O câncer de pele permanece como o tipo mais frequente no país e responde por cerca de 30% de todos os tumores malignos, segundo o Inca. A alta exposição ao sol, aliada a fatores individuais, mantém a doença entre as principais preocupações de saúde pública, especialmente em regiões de intensa radiação.

Para o dermatologista Eduardo H.K. Oliveira, especialista em oncologia cutânea e cirurgia dermatológica, a radiação ultravioleta continua sendo o principal gatilho. “Os raios UVA penetram profundamente na pele e provocam dano cumulativo, acelerando o envelhecimento cutâneo, enquanto os UVB são responsáveis pelas queimaduras solares e pelas alterações diretas no DNA celular”, afirma.

Risco vai além do sol

Além da exposição à radiação ultravioleta, também são considerados fatores de risco a predisposição genética, pele e olhos claros, histórico familiar de melanoma e a presença de pintas atípicas. A imunossupressão, seja provocada por doenças ou pelo uso de medicamentos, como ocorre em pessoas transplantadas, eleva de forma significativa a probabilidade de desenvolvimento de tumores de pele.

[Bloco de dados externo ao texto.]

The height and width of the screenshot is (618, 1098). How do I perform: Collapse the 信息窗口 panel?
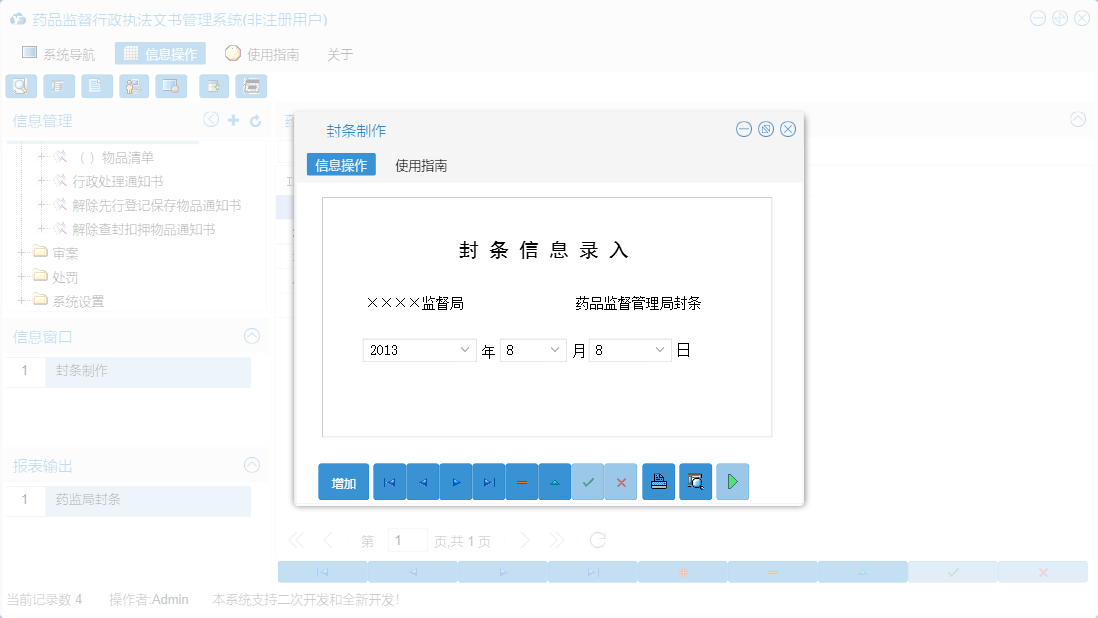(251, 336)
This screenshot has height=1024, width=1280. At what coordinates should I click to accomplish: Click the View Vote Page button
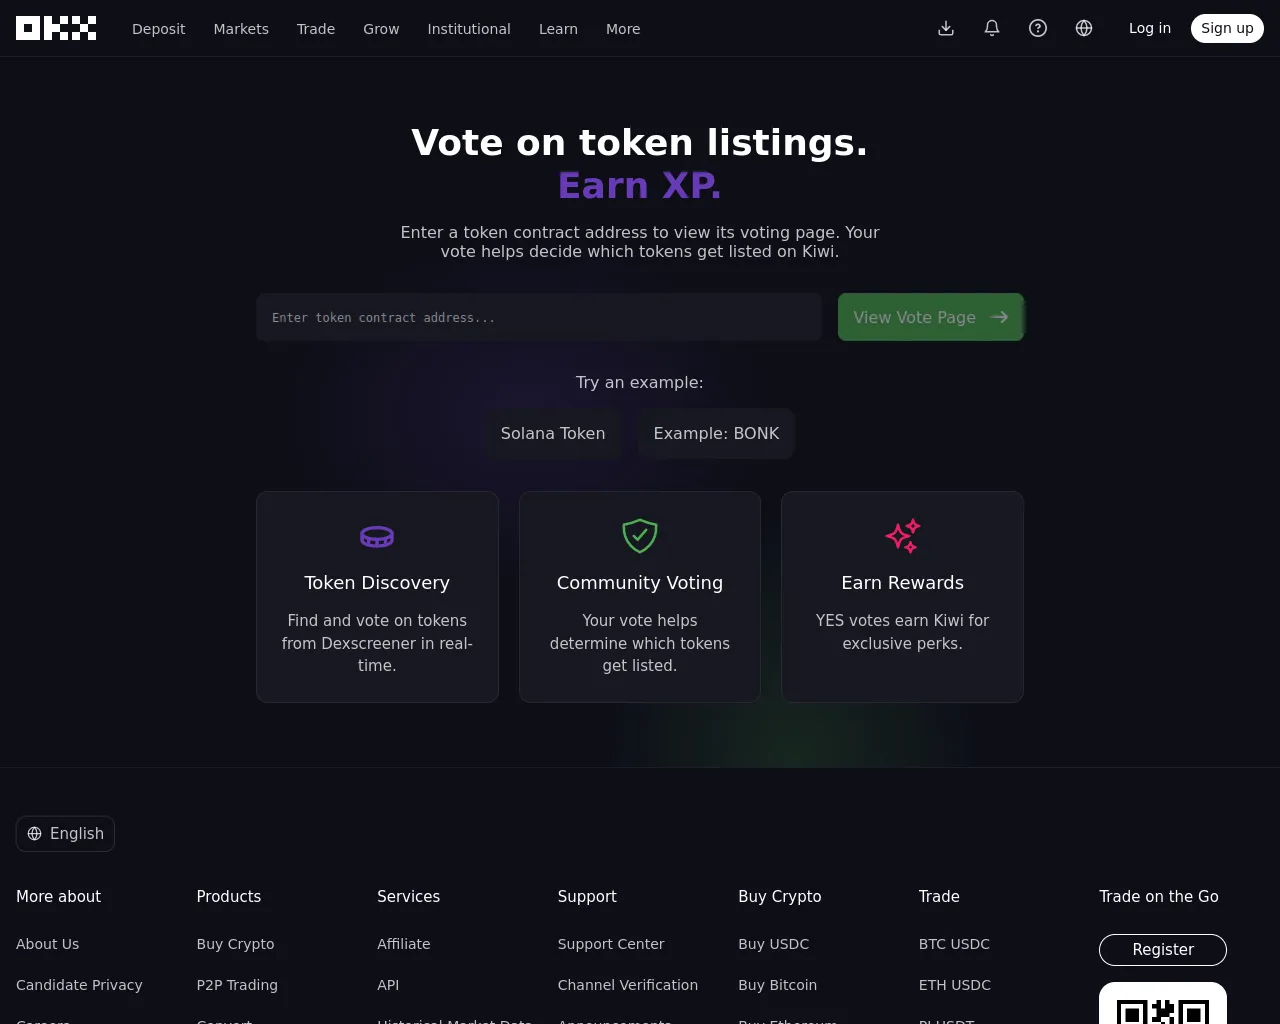(931, 317)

Outros agentes também elevam o risco, como radiação ionizante, infecções crônicas por certos tipos de HPV em mucosas e processos inflamatórios persistentes. Cicatrizes de queimaduras antigas, úlceras venosas crônicas e dermatoses inflamatórias podem criar um ambiente favorável a alterações celulares.

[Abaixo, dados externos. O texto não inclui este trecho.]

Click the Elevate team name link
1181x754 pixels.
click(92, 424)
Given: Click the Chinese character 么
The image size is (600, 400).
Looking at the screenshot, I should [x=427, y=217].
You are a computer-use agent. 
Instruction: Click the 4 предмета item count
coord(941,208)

Entre os fatores modificáveis, destacam-se a exposição solar intensa e intermitente, queimaduras na infância e o uso de câmaras de bronzeamento artificial, proibidas no Brasil.

Diagnóstico precoce

Identificar sinais suspeitos cedo melhora o prognóstico. Uma orientação prática é a regra ABCDE do melanoma, que incentiva observar:

  • Assimetria
  • Bordas irregulares
  • Cores variadas
  • Diâmetro maior que 6 mm
  • Evolução – mudanças recentes na lesão

Também merecem atenção feridas que não cicatrizam em 4–6 semanas, alterações em pintas conhecidas, coceira, sangramento, nódulos de crescimento rápido e lesões peroladas com vasinhos.

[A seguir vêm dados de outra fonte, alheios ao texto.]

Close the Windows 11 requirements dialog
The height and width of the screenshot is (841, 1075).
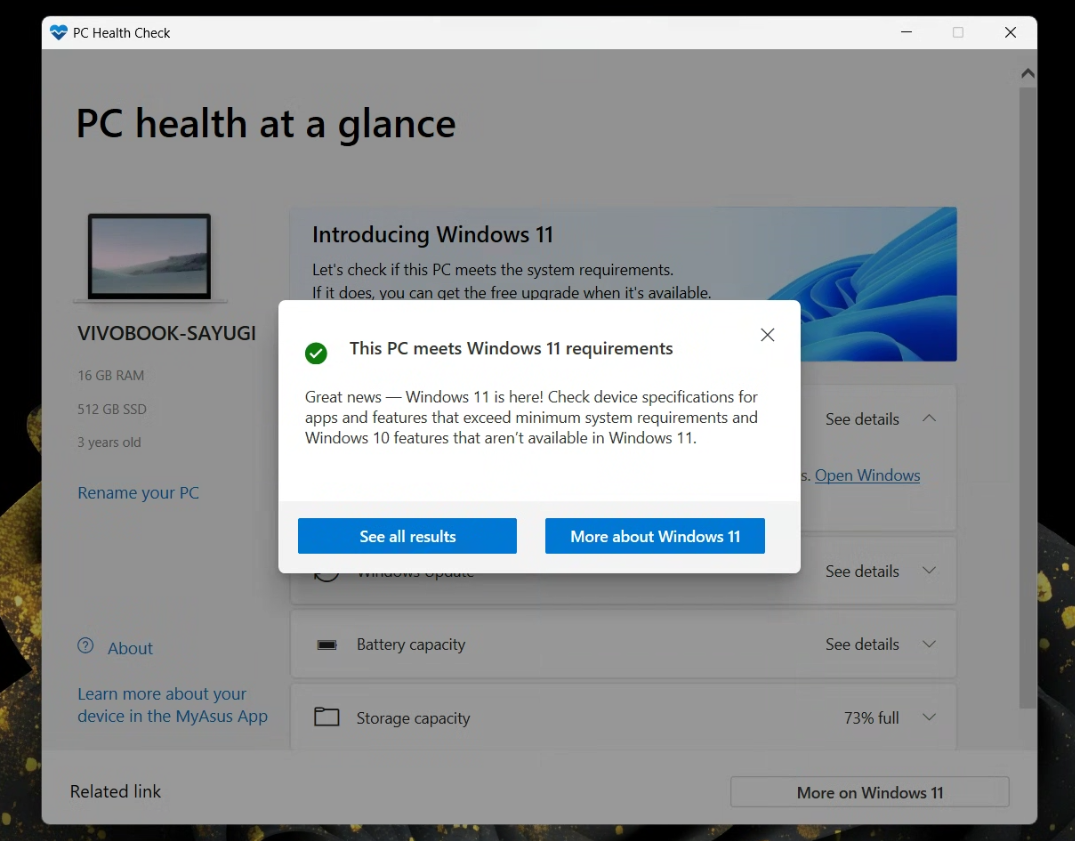coord(767,335)
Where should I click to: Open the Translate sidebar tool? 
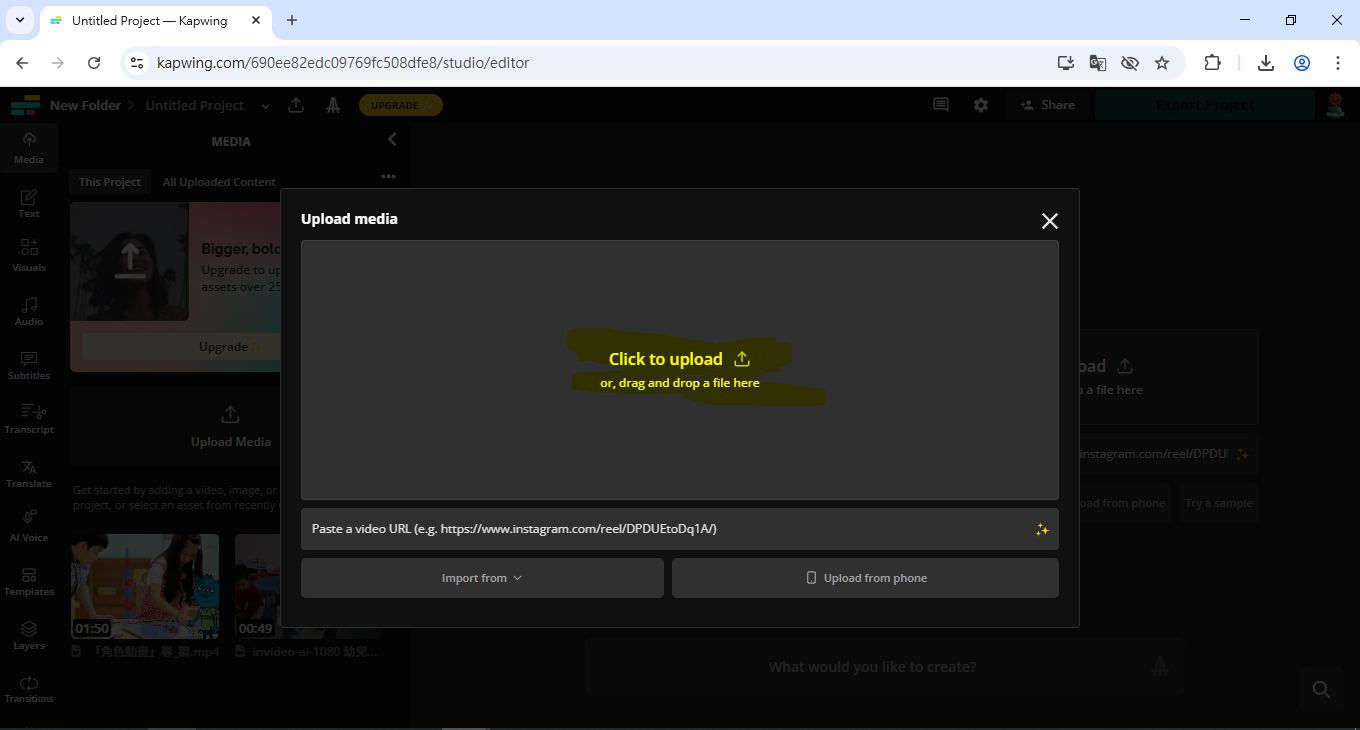(29, 473)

A periodicidade do acompanhamento varia conforme o risco. Em geral, pessoas sem fatores de risco devem fazer autoexame mensal e consulta anual. Quem tem histórico familiar de melanoma, pintas atípicas ou usa imunossupressores precisa de seguimento mais frequente, muitas vezes com mapeamento corporal por dermatoscopia digital.

Tratamento e prevenção

O tratamento depende do tipo e estágio do tumor. Nos carcinomas basocelular e espinocelular iniciais, a retirada cirúrgica com margens adequadas segue como padrão, com altas taxas de cura. Em casos com maior risco de recorrência, a cirurgia micrográfica de Mohs permite analisar as margens durante o procedimento, aumentando a precisão e preservando tecido saudável.

No melanoma, terapias sistêmicas avançaram nos últimos anos. A imunoterapia e as terapias-alvo para mutações específicas melhoraram o controle da doença em casos avançados, ampliando as opções terapêuticas.

Ainda assim, a prevenção é decisiva: proteção solar diária, roupas e chapéus, óculos com filtro, evitar exposição nos horários de pico e atenção aos sinais na pele. “Quando falamos em câncer de pele, informação e vigilância são tão importantes quanto a tecnologia. Diagnóstico precoce e acompanhamento regular fazem toda a diferença”, conclui Oliveira.